Once connected, you will most likely find a page in the administration panel allowing you to see all the equipment connected to your modem.
This method is simple from a technical point of view, but it has two big drawbacks. The first is that you have to look in your papers or dig through the cables to find the identifiers. The second is that on some modems the functionality works so badly that half of the peripherals are not displayed.
If you do not have the motivation to go through your papers or your modem does not display the Raspberry Pi, in this case I recommend the method below instead.
Find the IP of your Raspberry Pi from another computer on the same network.
If your Raspberry Pi does not have a display, you can find its address from another computer connected to the same box.
To do this, we are going to use a tool called Nmap, which allows you to perform many actions related to the detection of machines and ports on the network.
Install Nmap on Linux
The advantage of Nmap is that it is installable on Linux, Windows, Mac OS, and even Android with the "NetworkMapper" application.
To install Nmap on Linux, nothing could be easier, it is most likely in the repositories of your distribution. So use your repository manager to install Nmap. For all Debian databases (Debian, Ubuntu, Raspbian, etc.), this therefore gives:
sudo apt install nmap -y
Install Nmap on Windows and Mac OS
Installing Nmap on Windows or Mac isn't much more complicated. All you need to do is go to the official Nmap website in the "Download" section, and follow the instructions for your version of the system.

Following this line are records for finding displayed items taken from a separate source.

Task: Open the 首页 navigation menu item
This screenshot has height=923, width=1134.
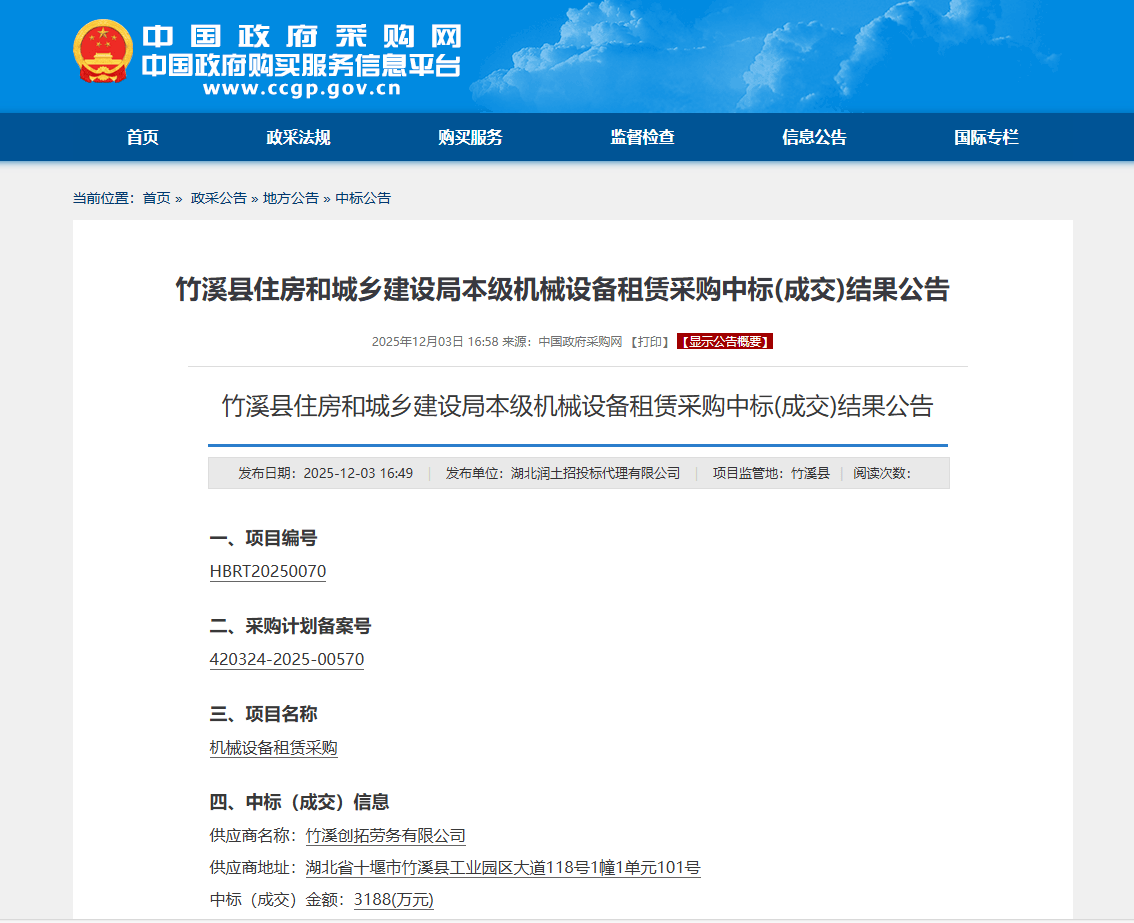Action: [x=142, y=138]
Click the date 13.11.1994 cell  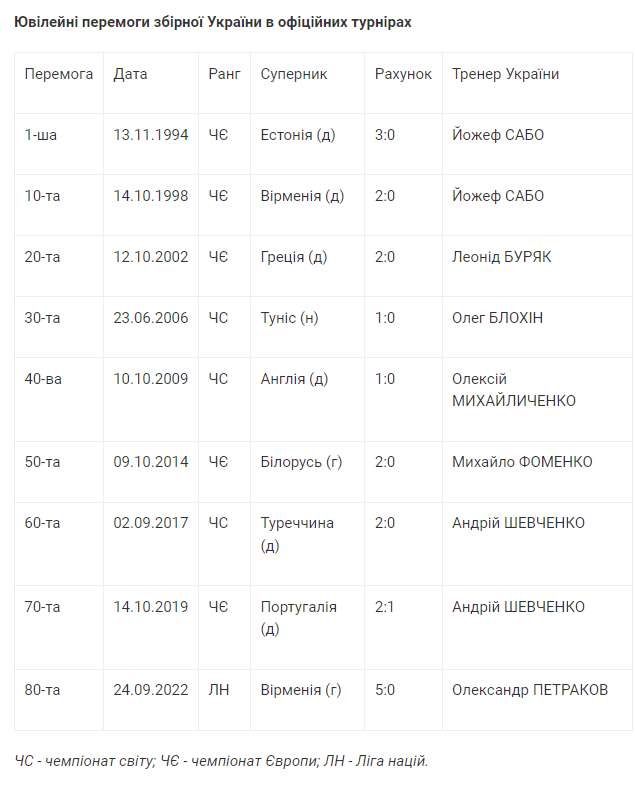pos(151,135)
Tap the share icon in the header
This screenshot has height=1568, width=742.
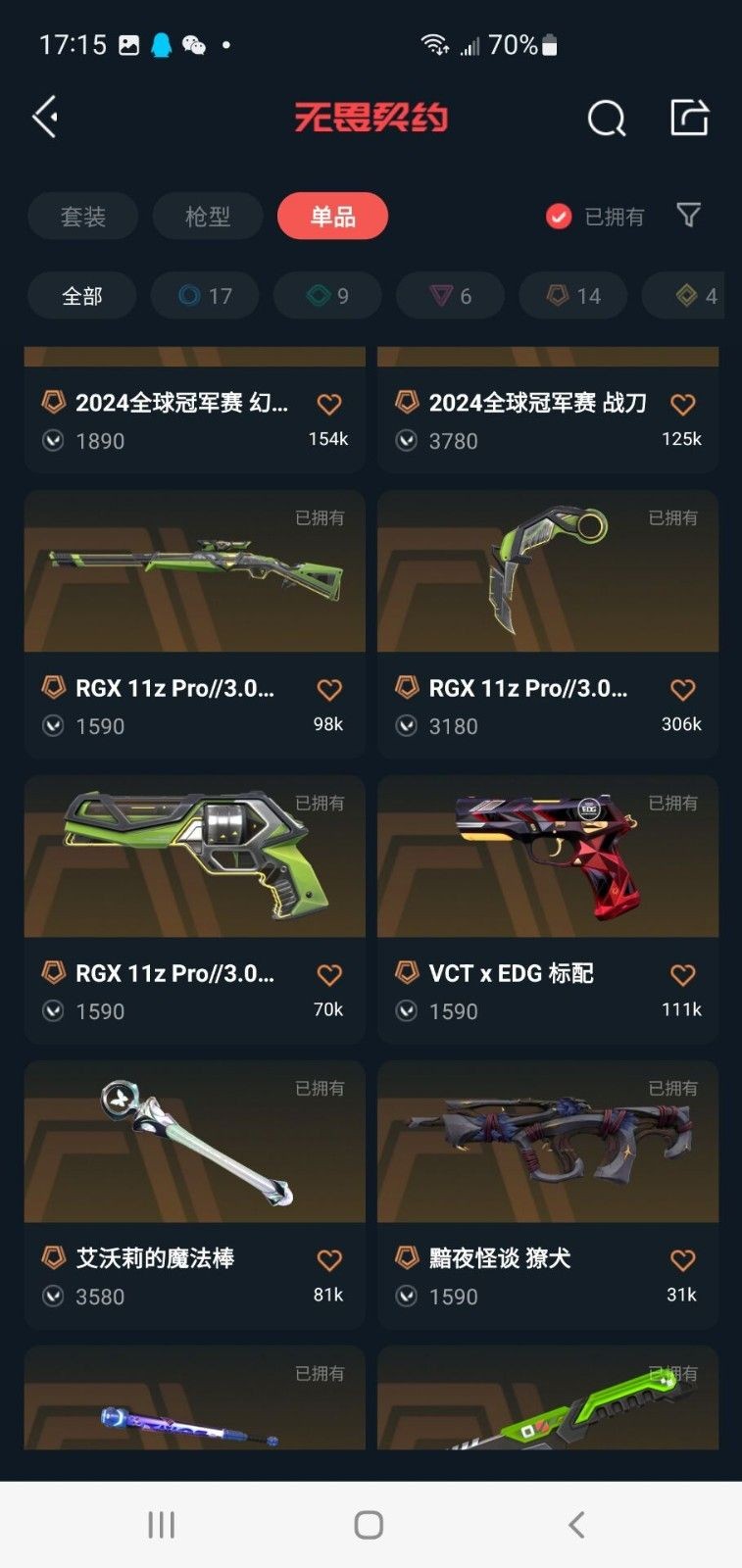click(689, 118)

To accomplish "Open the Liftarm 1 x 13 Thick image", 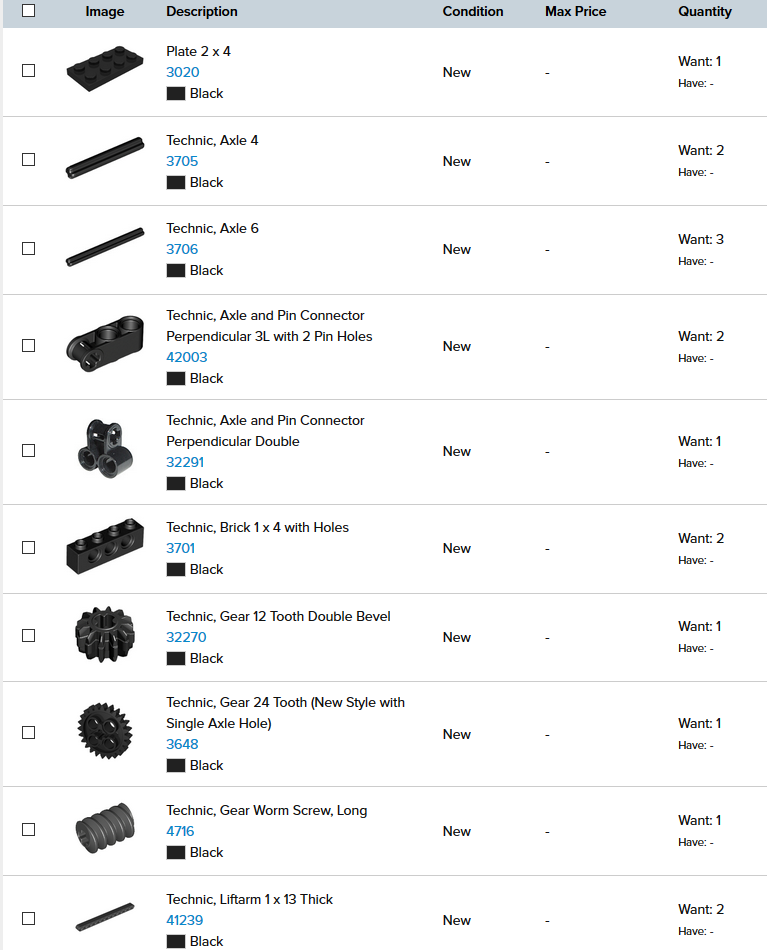I will (105, 917).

Find the IP of your Raspberry Pi with Nmap
Now that Nmap is installed, all you have to do is scan the network to find your Raspberry Pi.
But before doing that, first turn off your Raspberry Pi and wait 30 seconds. You will understand why soon after.
Did you wait 30 seconds? Alright, now let's scan the network with the following command:
nmap -sP 192.168.0.1/24
For Linux type it directly into the terminal, for Windows and Mac OS launch Nmap's graphical interface named Zenmap, and type the command in the "Command" field.
Note, depending on your service provider, you may need to use
192.168.1.1/24 in place.
This command will, in fact, ask Nmap to send a Ping to all machines belonging to the network.
You will then have a return with the IP addresses of all the machines on your network (and sometimes with their host name).
That's nice, but how do I find my Raspberry Pi now? Well it's very simple. Since we had unplugged the Raspberry Pi before scanning the network, its IP address does not appear in the list.
Turn the Raspberry Pi back on, wait for it to be connected to the network, and reissue the command. Compare the two lists of addresses, the IP which was not in the first list is that of your Raspberry Pi!
Note all the same, several IPs can appear at once, because one IP did not respond to the first command, or another device has connected to the network in the meantime.
In this case, you just have to try the different IPs, there are usually not many. For example by trying to connect to it in SSH if you have activated it.
Sometimes you will even be lucky and the hostname (which often contains
raspberry) will be marked on the Pi's IP!
You know the IP address of your Raspberry Pi, all you have to do is connect to it!